In a research note to investors, a copy of which was obtained by AppleInsider, KGI Securities analyst Ming-Chi Kuo said Apple's forthcoming iMac upgrade will have a "much better display."
Specifically, Kuo indicated that the new iMacs will use a LED phosphor material known as KSF, which is said to boost color saturations on the display. The iMac upgrade is also expected to boast more powerful Intel processors.
Kuo expects iMac shipments to reach 1 million units this quarter, which would be 100 percent sequential growth from the June quarter. In addition to new models, he believes sales may be bolstered by new promotion programs.

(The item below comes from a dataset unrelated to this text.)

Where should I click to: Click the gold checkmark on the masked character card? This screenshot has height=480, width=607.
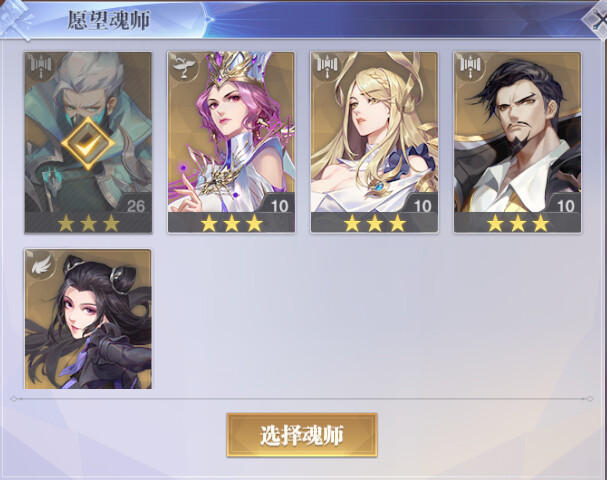click(88, 144)
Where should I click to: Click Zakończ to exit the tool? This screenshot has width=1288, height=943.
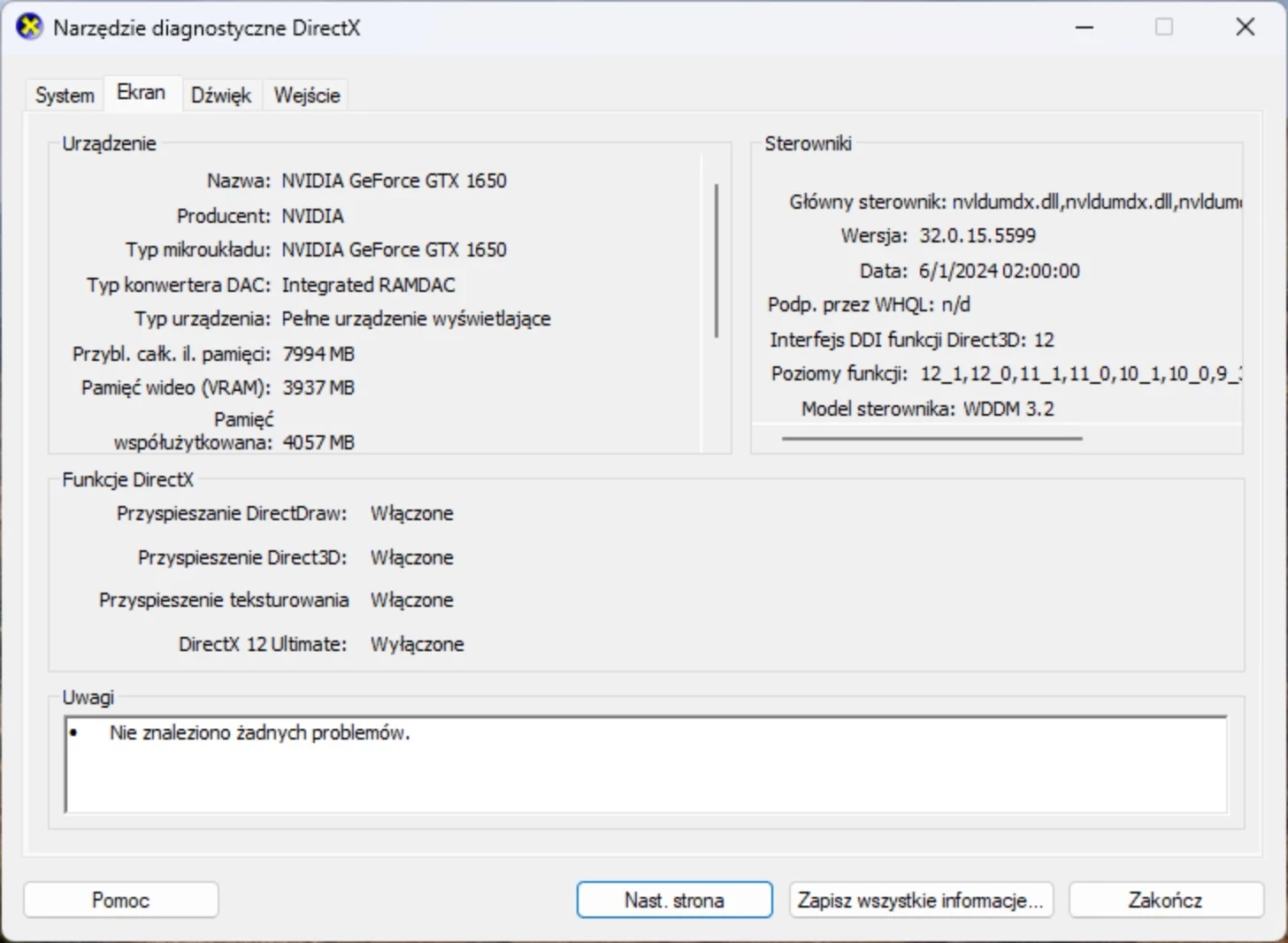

The main beneficiaries from the new iMacs are said to be G Tech Optoelectrics, which makes cover glass for the desktops, as well as AzureWave, which is responsible for their 802.11ac Wi-Fi cards.
The comments from the analyst echo a similar sentiment he shared a month ago, when it was first revealed by Kuo that new iMacs are expected to launch very soon. He has maintained that position, despite the fact that there is now less than a month left in the September quarter.
With Apple set to hold a media event next Wednesday, it's possible that new iMacs with upgraded displays could share some stage time. The highlights of the Sept. 9 event are expected to be a revamped Apple TV and the next-generation "iPhone 6s" series.
Kuo has not indicated whether the new iMacs will include a rumored super-high-resolution 8K model, or a 21.5-inch iMac with Retina display.
It was last October that Apple revamped its iMac lineup with the 27-inch 5K model, representing one of the highest-resolution displays available. The professional-grade desktop allows photographers to see 17-megapixel images in their entirety on the display, or for videographers to edit 4K video at full-screen resolution.